Research by non-governmental organisations and the Gabonese forestries ministry shows that primates cost more than chickens or farmed meat and account for less than one percent of the meat sold in Gabon's four main cities.
"Monkey meat, big or small, it's all the same once it's in the bowl."
I don't think I could eat something smarter than Al Gore.
Somehow BSE, TSE and CJD diseases come to mind.
Monkey-it's what's for dinner!
(If what I just wrote makes you sad or angry,
Nah, not those diseases. Nothing to worry about - yet. No cases of that yet. Monkey meat will only give you Ebola.
This brings back memories of that old ditty we used to sing at camp. There are many variations, but the basic lyrics, regarding the offerings of the camp's kitchen, usually include:
Great green gobs of greasy grimy gopher guts,
Mutilated monkey meat
Little birdies' dirty feet
I'm not particularly knowledgeable about this subject, but eating the flesh of primates sounds like an excellent way of acquiring disease strains that specialize in primates. I'd stick to Big Macs.
And me without a spoon
Monkey meat pot pie! YUM!
Same thoughts here. How can anyone eat something that so resembles a human? It would be gross to eat the arms, especially, since it would be almost impossible for a layman to tell apart a cooked human baby's arm from that of a monkey!(It's after all Africa, fyi.)
Wasn't there some news about a Taiwanese restaurant serving human foetuses? Try and Google it.
Look ma, I'm a main course!
..Give this guy, a hand. :/
To the tune of Liszt's Hungarian Rhapsody...
If you like Hungarian food,
They have a goulash which is very good.
Or if you wish a dish that's Chinese,
Somewhere down in Column B there's lobster Cantonese.
Enchiladas, that's what people eat in Mexico.
Shish kebab is skewered, in Armenia you know.
Then there's blubber, the favorite of the frigid Eskimo.
Such delicious dishes, no matter where you go.

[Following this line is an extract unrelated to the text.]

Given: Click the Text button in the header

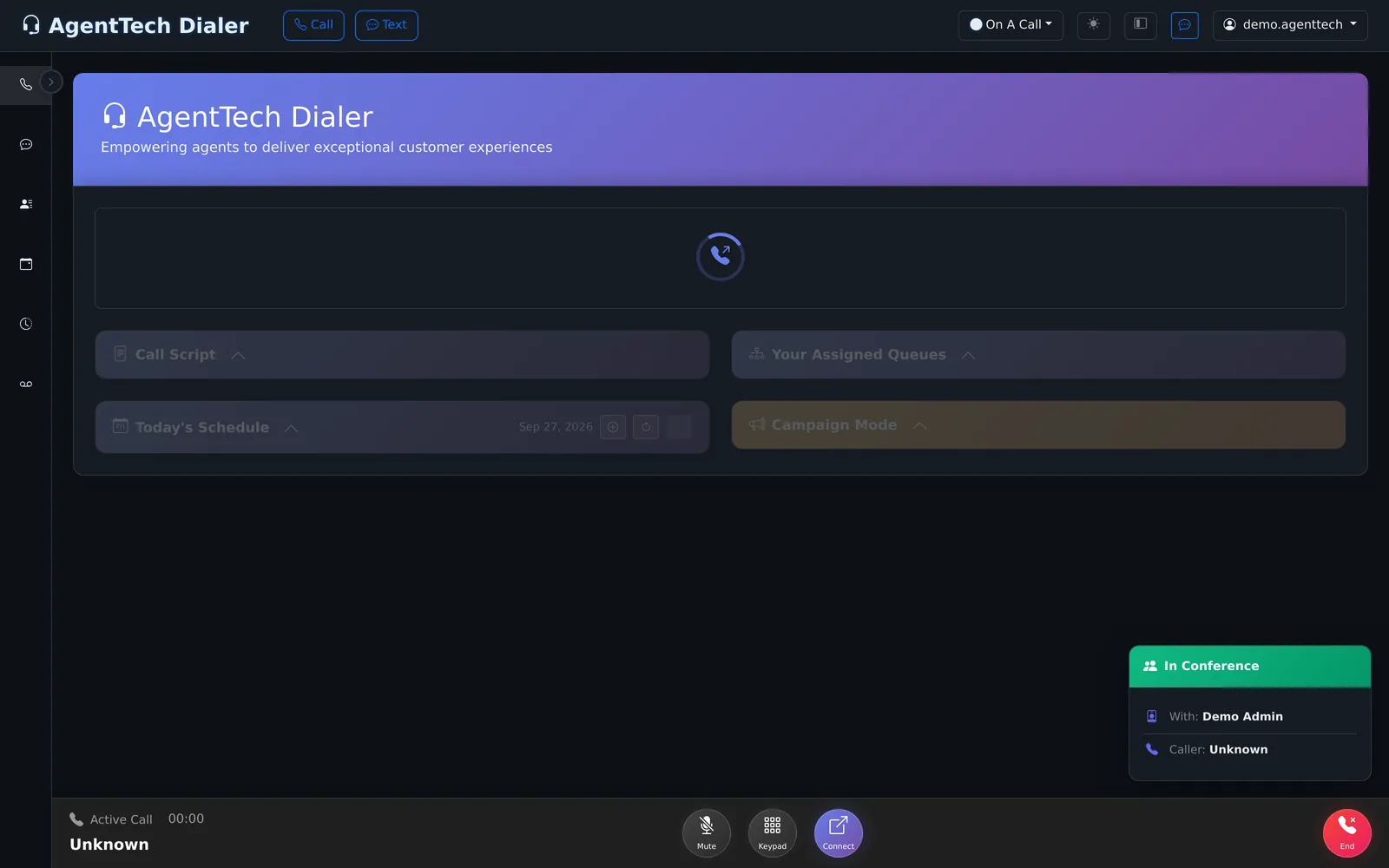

Chicken cacciatore is Italian.
Kangaroo souffle must be Australian.
Mutton chops are definitely British.
Chicken soup undoubtedly is Yiddish.
Pumpernickel comes from Lithuania.
Hassenpfeffer comes from Pennsylvania.
Wiener schnitzel's Austrian or German.
Kindly pass the sauerbraten, Herman.
Borscht is what they're eating in the Soviet.
Wait, I think we've got some on the stove yet.
See the Mau Maus underneath the jungle sky.
Jolly Mau Maus, eating missionary pie.
Frenchmen eat a lot of bouillabaisse there.
Dutchmen eat a sauce called Hollandaise there.
Smorgasbord in Sweden is the winner.
In America it's TV dinner.
So there you have one food from each land.
Each one delicious, each one simply grand.
Mix them all up, in one big mish mosh.
And what have you got? Hungarian goulash!